Housing and Urban Development Act of 1965
- Long title: An Act to assist in the provision of housing for low- and moderate-income families, to promote orderly urban development, to improve living environment in urban areas, and to extend and amend laws relating to housing, urban renewal, and community facilities
- Enacted by: the 89th United States Congress
- Effective: August 10, 1968

Citations
- Public law: 89–117
- Statutes at Large: 79 Stat. 451

Codification
- Titles amended: Housing Act of 1949

Legislative history
- Introduced in the House as H.R. 7984 on March, 1968; Committee consideration by Banking; Passed the House on June 30, 1968 (245-169); Passed the Senate on July 15, 1965 (54-30); Signed into law by President Lyndon B. Johnson on August 10, 1965;

= Housing and Urban Development Act of 1965 =

US Act of Congress

The Housing and Urban Development Act of 1965 () is a major revision to federal housing policy in the United States which instituted several major expansions in federal housing programs.
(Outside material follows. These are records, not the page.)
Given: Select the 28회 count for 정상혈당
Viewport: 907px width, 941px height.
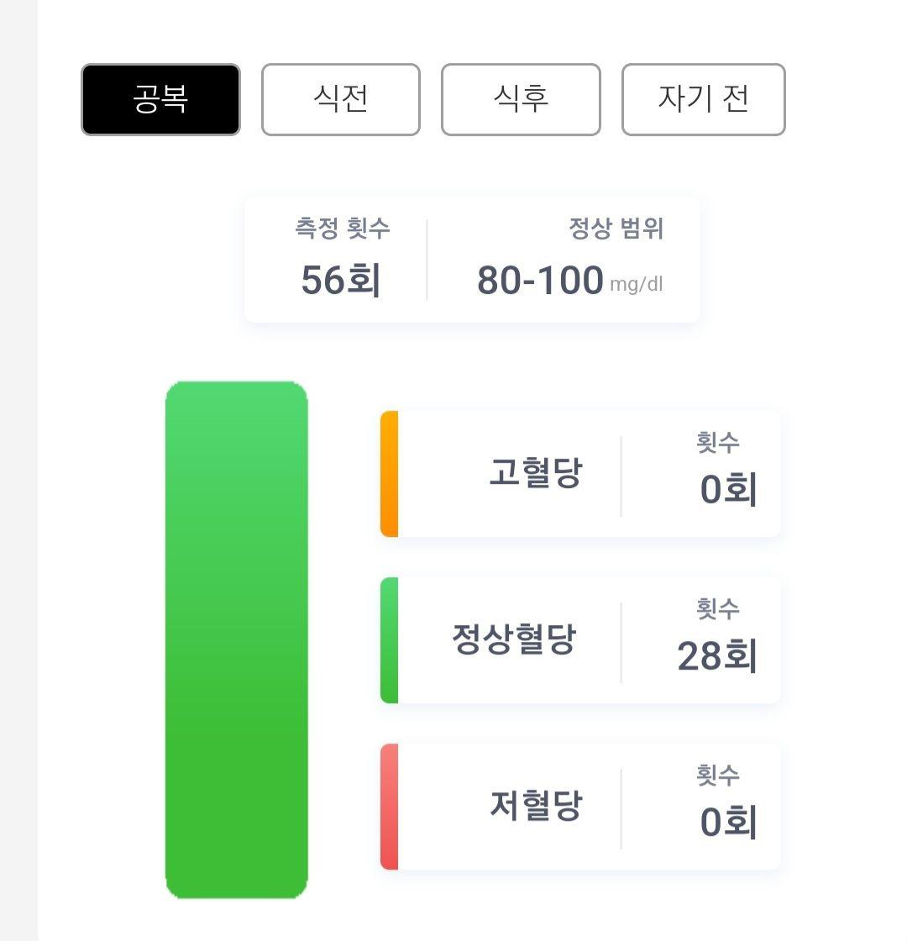Looking at the screenshot, I should (717, 655).
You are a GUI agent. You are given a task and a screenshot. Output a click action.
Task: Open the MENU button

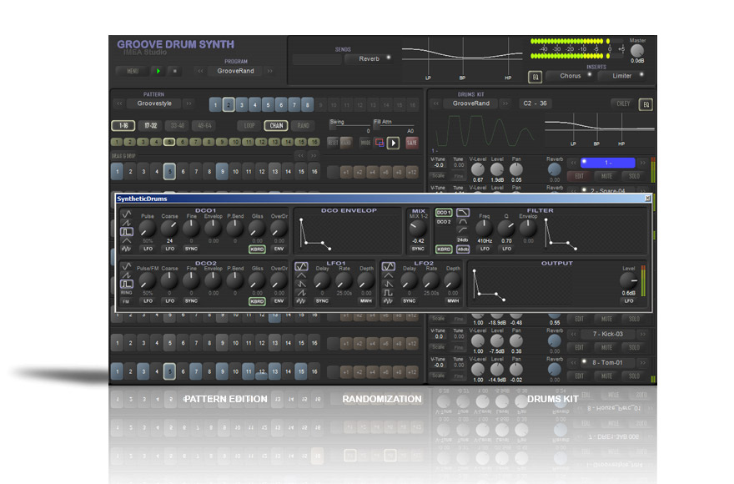point(132,72)
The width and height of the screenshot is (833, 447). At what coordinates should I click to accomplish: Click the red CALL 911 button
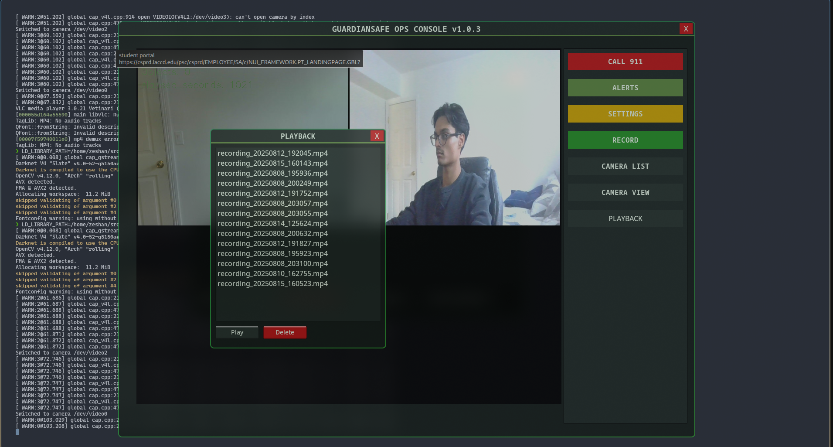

The United States Congress passed and President Lyndon B. Johnson signed the legislation on August 10, 1965. Johnson called it "the single most important breakthrough" in federal housing policy since the 1920s. The legislation greatly expanded funding for existing federal housing programs, and rolled-out the precursor to the Section 8 housing program to provide rent subsidies for the elderly and disabled; housing rehabilitation grants to poor homeowners; provisions for veterans to make very low down-payments to obtain mortgages; new authority for families qualifying for public housing to be placed in empty private housing (along with subsidies to landlords); and matching grants to localities for the construction of water and sewer facilities, construction of community centers in low-income areas, and urban beautification. Four weeks later, on September 9, President Johnson signed separate legislation establishing the Department of Housing and Urban Development ().